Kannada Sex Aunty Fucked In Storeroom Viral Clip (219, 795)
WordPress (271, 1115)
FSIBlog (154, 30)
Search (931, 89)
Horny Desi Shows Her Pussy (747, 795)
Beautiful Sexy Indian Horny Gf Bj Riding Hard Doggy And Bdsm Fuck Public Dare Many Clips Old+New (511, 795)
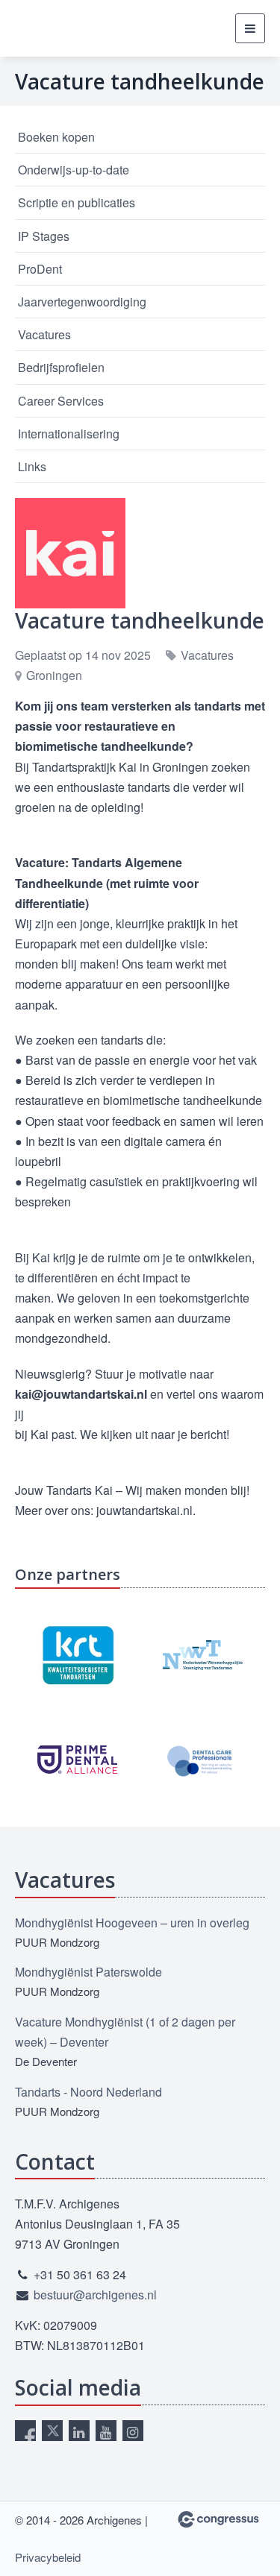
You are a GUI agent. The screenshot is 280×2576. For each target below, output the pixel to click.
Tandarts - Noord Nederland (88, 2091)
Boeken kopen (56, 136)
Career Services (61, 400)
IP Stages (43, 236)
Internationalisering (68, 433)
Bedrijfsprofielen (61, 367)
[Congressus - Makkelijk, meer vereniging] (218, 2519)
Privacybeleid (48, 2557)
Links (32, 466)
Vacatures (44, 334)
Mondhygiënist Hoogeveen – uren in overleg (132, 1922)
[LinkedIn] (79, 2430)
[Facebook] (25, 2430)
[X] (52, 2430)
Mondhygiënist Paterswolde (88, 1971)
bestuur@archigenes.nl (95, 2294)
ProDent (40, 268)
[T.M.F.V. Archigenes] (89, 28)
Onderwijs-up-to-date (73, 169)
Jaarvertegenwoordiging (82, 301)
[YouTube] (106, 2430)
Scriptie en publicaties (76, 202)
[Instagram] (132, 2430)
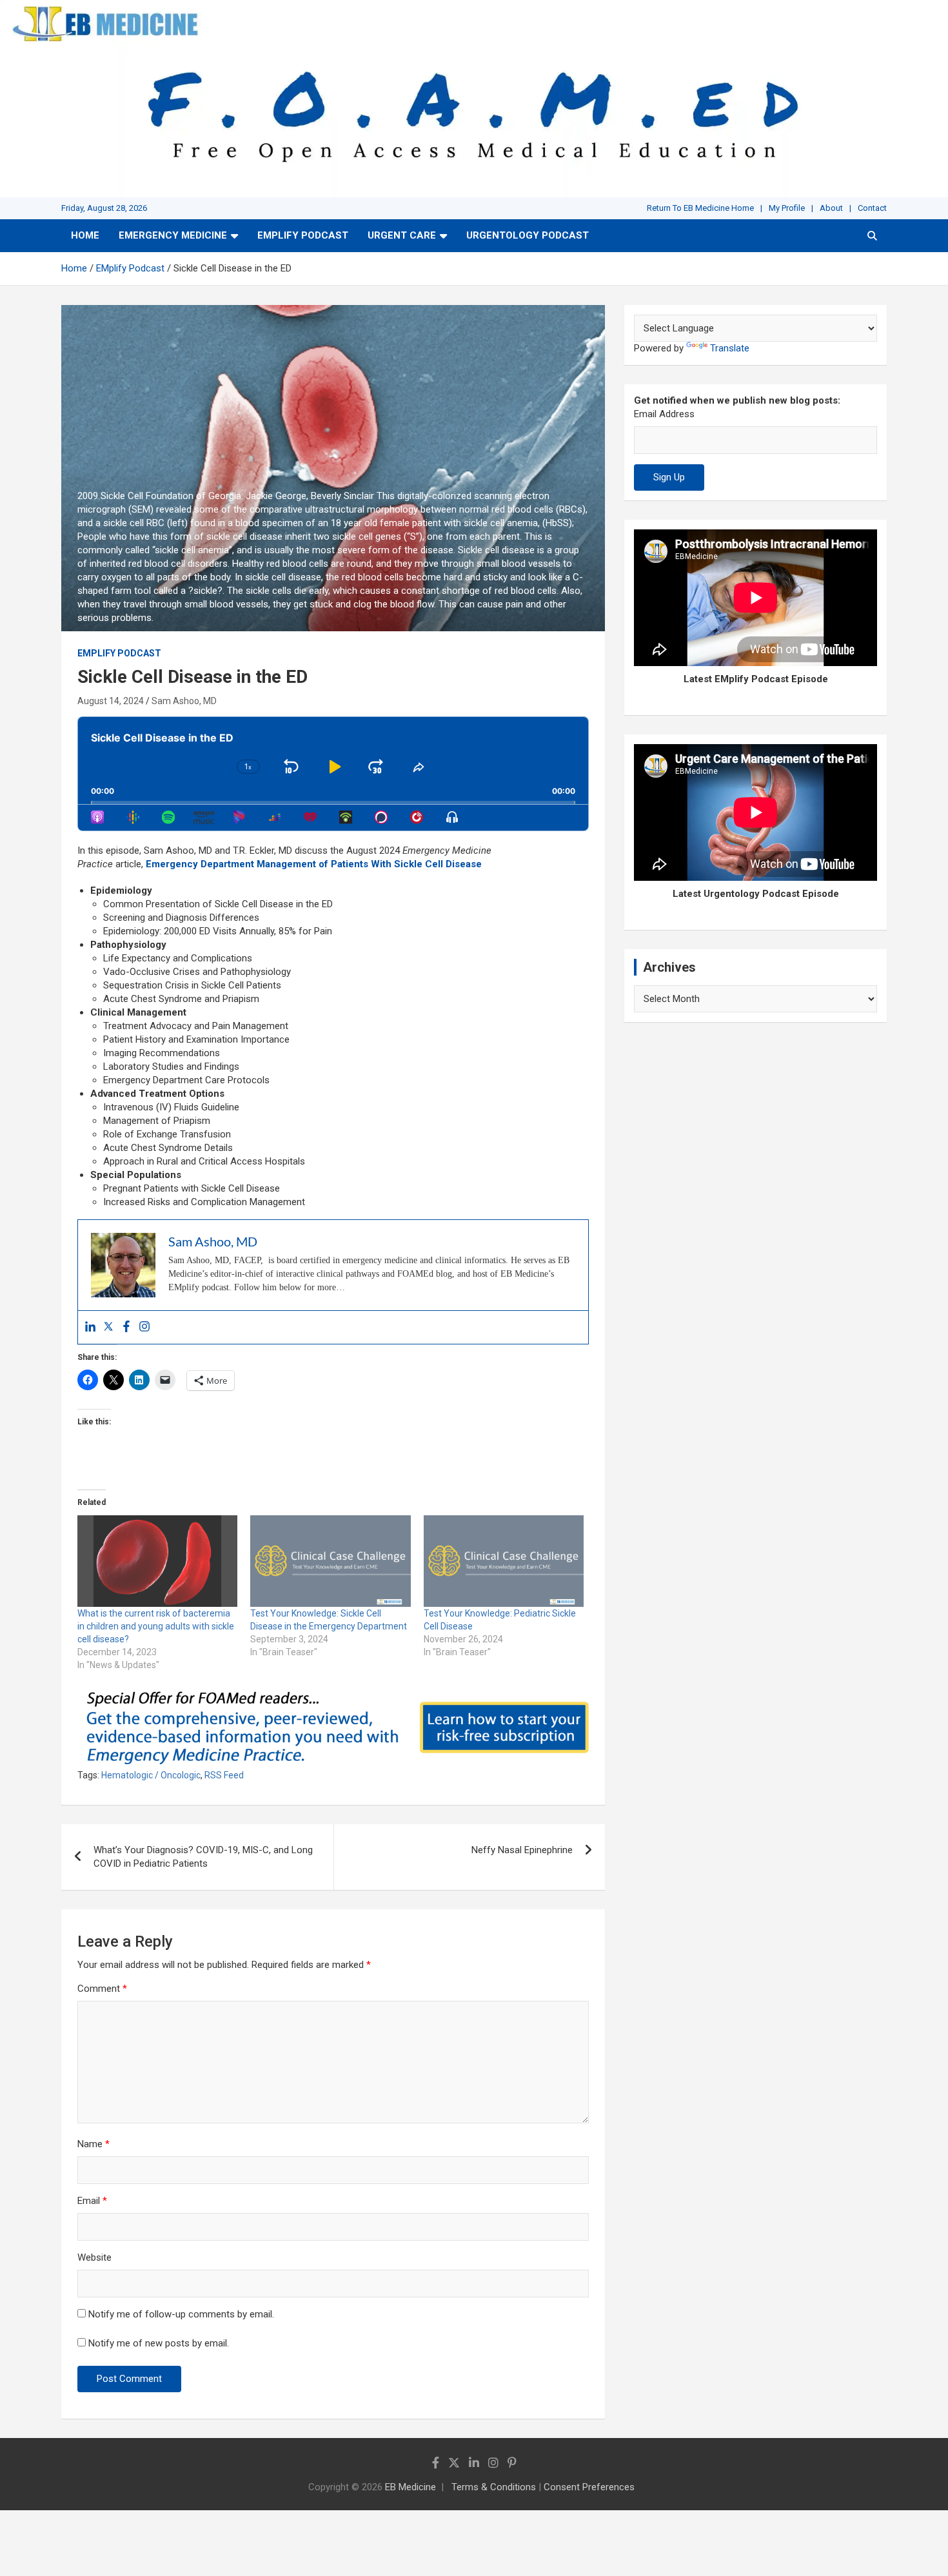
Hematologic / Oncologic (151, 1775)
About (831, 208)
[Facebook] (126, 1327)
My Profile (787, 208)
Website (94, 2257)
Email (92, 2201)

#### Work task:
Each record is to be restated word for word; no picture goes in.

#### Worked solution:
Kannada Sex Aunty Fucked In Storeroom Viral Clip (219, 795)
WordPress (271, 1115)
FSIBlog (154, 30)
Search (931, 89)
Horny Desi Shows Her Pussy (747, 795)
Beautiful Sexy Indian Horny Gf Bj Riding Hard Doggy And Bdsm Fuck Public Dare Many Clips Old+New (511, 795)
You are a GUI agent. The screenshot is 280×2576. For each target below, output the pixel to click.
Tandarts - Noord Nederland (88, 2091)
Boeken kopen (56, 136)
Career Services (61, 400)
IP Stages (43, 236)
Internationalisering (68, 433)
Bedrijfsprofielen (61, 367)
[Congressus - Makkelijk, meer vereniging] (218, 2519)
Privacybeleid (48, 2557)
Links (32, 466)
Vacatures (44, 334)
Mondhygiënist Hoogeveen – uren in overleg (132, 1922)
[LinkedIn] (79, 2430)
[Facebook] (25, 2430)
[X] (52, 2430)
Mondhygiënist Paterswolde (88, 1971)
bestuur@archigenes.nl (95, 2294)
ProDent (40, 268)
[T.M.F.V. Archigenes] (89, 28)
Onderwijs-up-to-date (73, 169)
Jaarvertegenwoordiging (82, 301)
[YouTube] (106, 2430)
Scriptie en publicaties (76, 202)
[Instagram] (132, 2430)
Hematologic / Oncologic (151, 1775)
About (831, 208)
[Facebook] (126, 1327)
My Profile (787, 208)
Website (94, 2257)
Email (92, 2201)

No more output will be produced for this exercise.